Count up to 30 movements between both legs.
2. Jump lunge
Assume a split stance with your right foot forward and your left foot back. Lower yourself into a lunge and immediately push down to the floor to jump up while changing your foot position.
Complete 16 repetitions total, alternating legs on each jump. Rest and repeat until you complete three sets.
3. Jumping jacks
Stand with your feet together and your hands at your sides.
In one movement, jump your feet to the side and raise your arms above your head.
Immediately reverse that movement by jumping back to the starting position.
Do 30 repetitions.
4. Plank with jump (jack)
Get into a plank position. With your body completely straight, stretched and contracted, and supporting yourself on the floor with your forearms.
Start doing small jumps, opening and closing your legs and keeping your belly contracted.
Perform 10 repetitions for 3 sets.
5. Burpees
Stand with your feet hip-width apart and your arms at your sides.

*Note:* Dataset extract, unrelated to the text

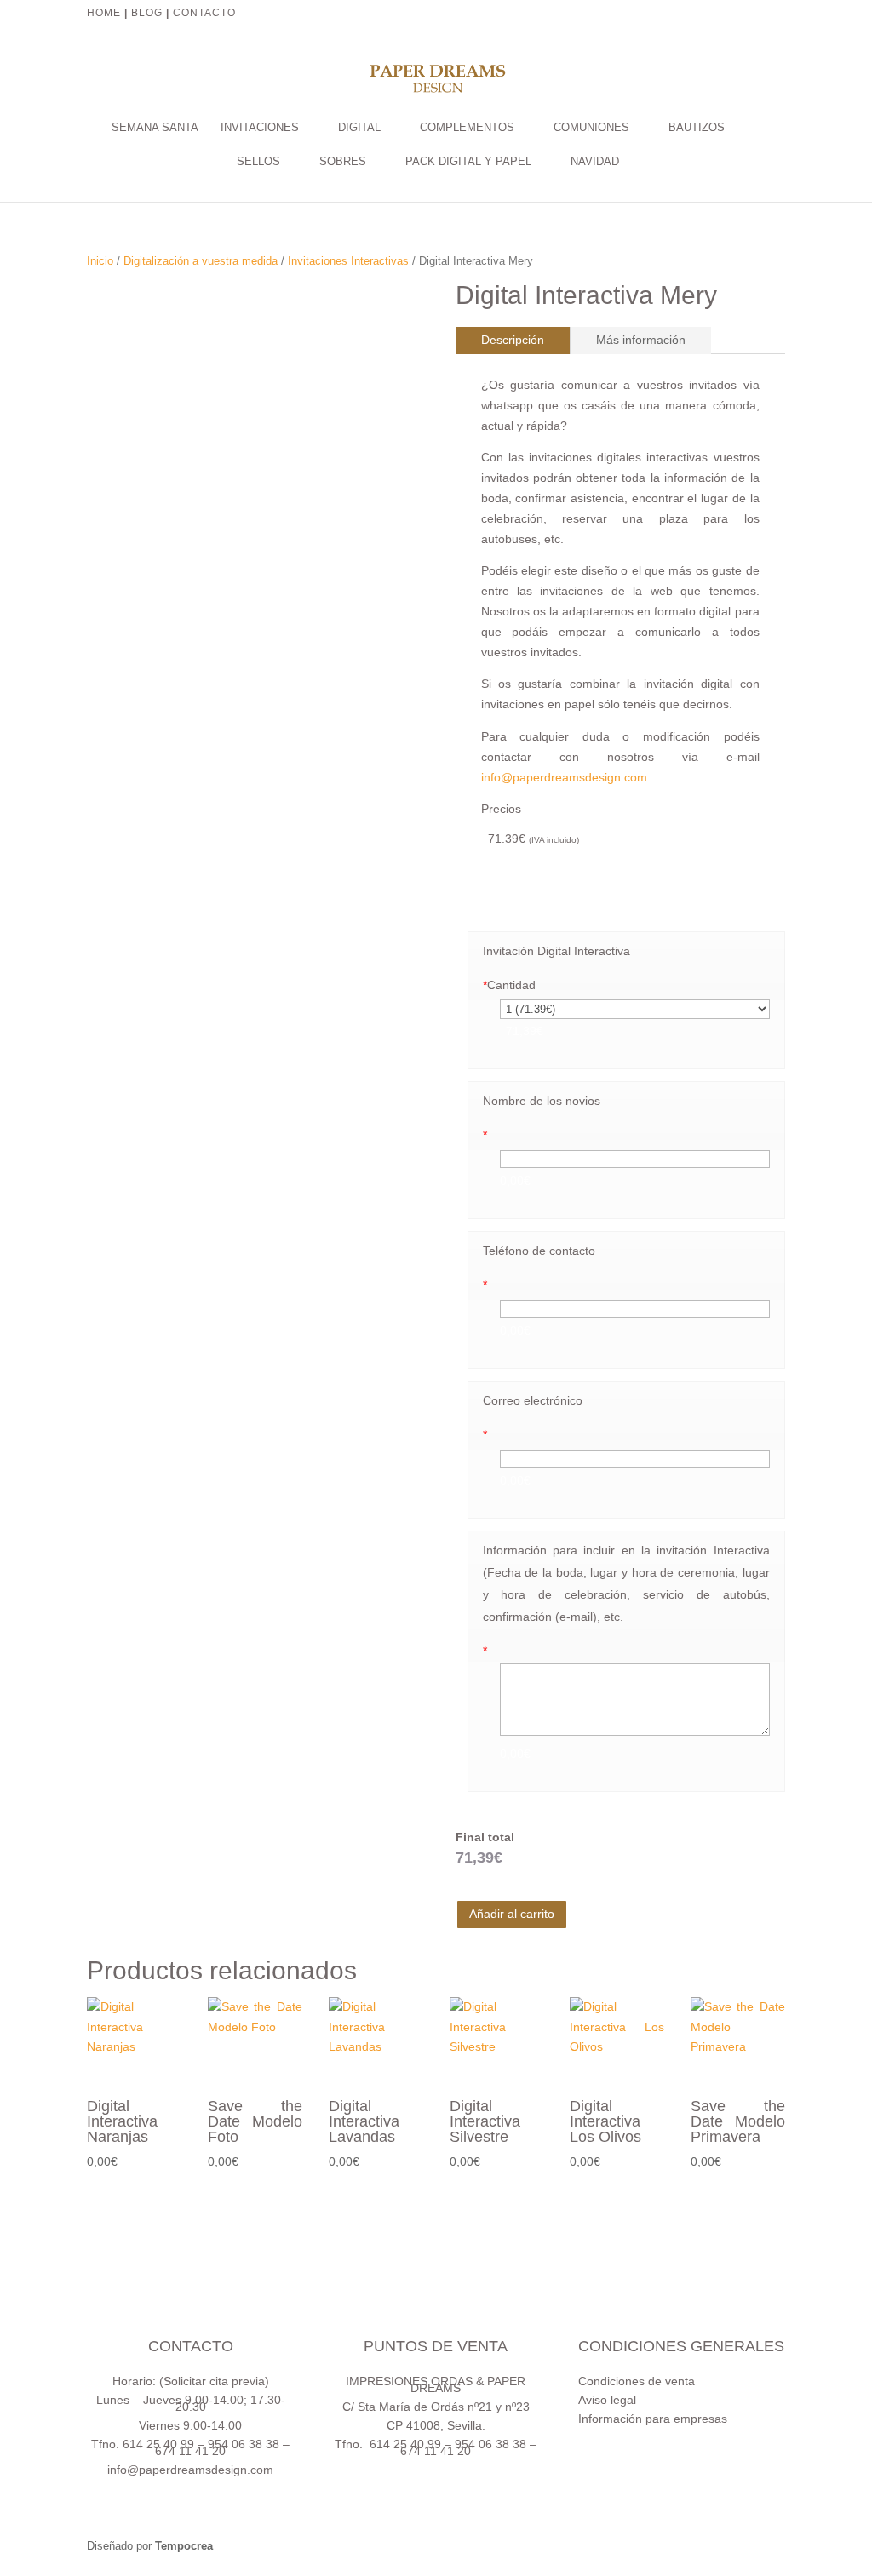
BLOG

Lower yourself into a squatting position with your hands on the floor in front of you.
Push your legs back into a push-up position and lower your chest to the floor.
Return to position two, pushing both feet forward to return to the squat position.
Jump and raise both hands above your head.
Do 10 repetitions.
Repeat this circuit again and finish with a 30-second plank to get that six pack you so desire.